We then needed to compute the estimated EST expression. In the case of a single library, this information was computed from the expression-detection counts. The number of hits for each CGAP EST was first divided by the sum total of sequences within that library to provide a relative expression for each transcript.

Then, the results were renormalized by dividing relative expression levels by the maximum relative expression level so that the maximum expression was normalized to 1.0. Expression values are > 0.0 (least abundent) and less than or equal to 1.0 (most abundent).

A tissue search may find several libraries fulfilling the requirements of the initial query. Therefore, to improve the signal-to-noise ratio, the search results were pooled to generate a non-redundant list of entries.
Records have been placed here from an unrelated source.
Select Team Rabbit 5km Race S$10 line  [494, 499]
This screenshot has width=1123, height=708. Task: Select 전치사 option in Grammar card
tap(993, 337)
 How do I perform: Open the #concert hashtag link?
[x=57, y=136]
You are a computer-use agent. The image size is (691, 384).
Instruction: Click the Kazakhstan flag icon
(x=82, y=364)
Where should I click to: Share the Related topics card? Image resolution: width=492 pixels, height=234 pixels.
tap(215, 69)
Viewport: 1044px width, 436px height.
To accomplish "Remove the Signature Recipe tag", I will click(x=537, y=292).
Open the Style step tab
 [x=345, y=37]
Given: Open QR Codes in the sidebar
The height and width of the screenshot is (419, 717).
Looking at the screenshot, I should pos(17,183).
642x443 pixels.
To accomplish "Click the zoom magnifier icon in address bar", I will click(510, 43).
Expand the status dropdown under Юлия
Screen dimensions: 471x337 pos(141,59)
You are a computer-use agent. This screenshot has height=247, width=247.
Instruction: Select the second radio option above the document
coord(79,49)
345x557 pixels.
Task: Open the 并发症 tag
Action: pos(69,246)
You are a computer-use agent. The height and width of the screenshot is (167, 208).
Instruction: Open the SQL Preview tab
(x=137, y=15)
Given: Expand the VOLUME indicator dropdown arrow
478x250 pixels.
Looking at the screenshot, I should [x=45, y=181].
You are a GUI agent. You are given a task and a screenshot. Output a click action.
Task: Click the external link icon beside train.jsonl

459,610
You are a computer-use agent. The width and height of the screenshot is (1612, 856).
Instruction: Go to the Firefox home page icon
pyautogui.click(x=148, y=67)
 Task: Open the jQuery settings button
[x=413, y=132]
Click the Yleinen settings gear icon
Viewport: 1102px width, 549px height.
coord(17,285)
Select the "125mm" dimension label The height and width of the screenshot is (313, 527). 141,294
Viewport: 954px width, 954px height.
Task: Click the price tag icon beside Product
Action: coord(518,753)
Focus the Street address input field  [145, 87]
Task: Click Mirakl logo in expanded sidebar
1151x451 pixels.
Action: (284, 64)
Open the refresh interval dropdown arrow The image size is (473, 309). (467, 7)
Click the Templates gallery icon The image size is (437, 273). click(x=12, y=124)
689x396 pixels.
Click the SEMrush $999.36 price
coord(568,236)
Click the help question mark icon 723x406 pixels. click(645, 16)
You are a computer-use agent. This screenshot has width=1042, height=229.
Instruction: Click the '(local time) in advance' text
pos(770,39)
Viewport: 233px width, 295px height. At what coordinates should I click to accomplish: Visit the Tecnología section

This leads to a more comprehensive expression map for that tissue corresponding to that histological state.

  1. Pool and add CGAP libraries coresponding to the same tissue and histological state
  2. Compute the relative EST frequencies from this pooled data
  3. Compute the maximum relative EST frequency (i.e., MaxESTexpr)
  4. Merge the (SP-ACC,SP-ID,pI,Mw) with the (SP-ID,MaxESTexpr) data to generate (SP-ACC,SP-ID,pI,Mw,MaxESTexpr) data used to for the ProtPlot master protein index.

3. Generating the ProtPlot .prp files

The resulting data is a tab-delimited '.prp' formatted file that contains expression levels ranging from 0.0 (undetected) to 1.0 (most abundant). The following sequence of operations is performed on each (tissue, histological state) to create a ProtPlot sample. Each ProtPlot sample is saved in a tab-delimited ".prp" formated file containing the (SP-ACC,SP-ID,pI,Mw,MaxESTexpr) data.

Additional details on these methods are available in ( [Medjahed02], [Medjahed03a], [Medjahed03b]).